/blog
Model EvalsEng5 min

Treat your evals as code

Evals are not a notebook you run once before launch. They are a test suite. Here is what that looks like in practice.

May 30, 2026

If your evals live in a Jupyter notebook on someone's laptop, you do not have evals. You have a vibe.

What "as code" actually means

  • Eval cases live in version control next to the prompt and tool definitions.
  • Each case has an id, an input, an expected, and a grader.
  • The eval runner is a CLI you can run locally and in CI.
  • Results are written to a structured store, not a printed table.

A minimal case format

- id: refund_policy_basic
  input: "Can I get a refund after 30 days?"
  expected:
    must_contain: ["30-day window", "exceptions"]
    must_not_contain: ["yes, anytime"]
  grader: rubric_v2

Graders, ranked by trust

  1. Deterministic: exact match, regex, JSON schema.

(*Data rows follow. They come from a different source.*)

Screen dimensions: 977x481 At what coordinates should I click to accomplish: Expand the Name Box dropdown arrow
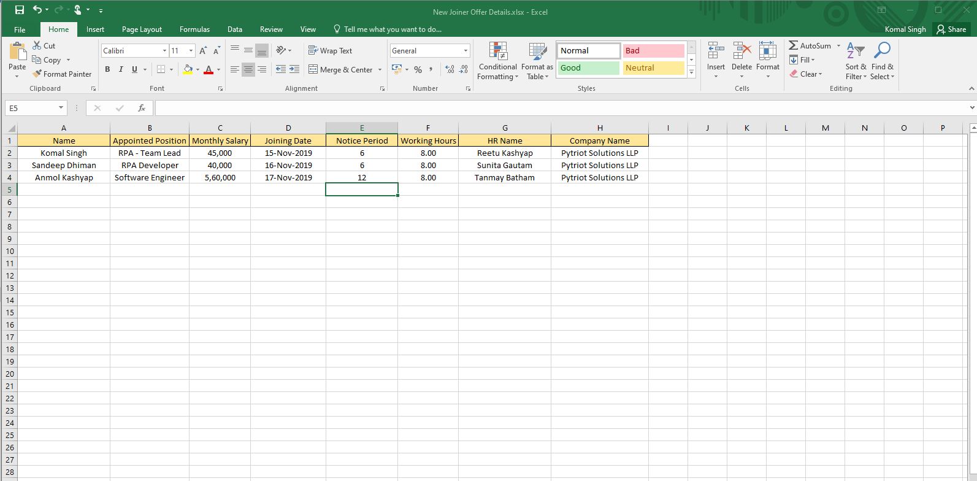[61, 108]
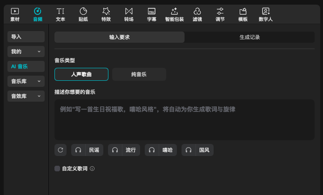This screenshot has width=323, height=195.
Task: Expand the 音效库 sidebar section
Action: tap(26, 96)
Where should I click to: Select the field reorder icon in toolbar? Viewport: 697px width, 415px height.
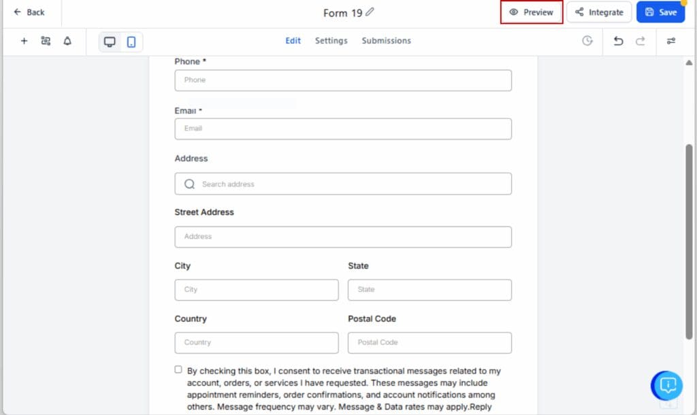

Cheap, reliable, narrow.
  2. Programmatic: run the model's code, check the output.
  3. LLM-as-judge: a second model grades the first. Useful, but calibrate it against humans first.
  4. Human: slow, expensive, the ground truth everything else is calibrated to.

Mix them. Don't lean on a single grader.

In CI

Block the merge if pass rate on the frozen set drops more than 2 points, or if cost-per-case rises more than 20%.

Two numbers, one gate. That is the whole policy.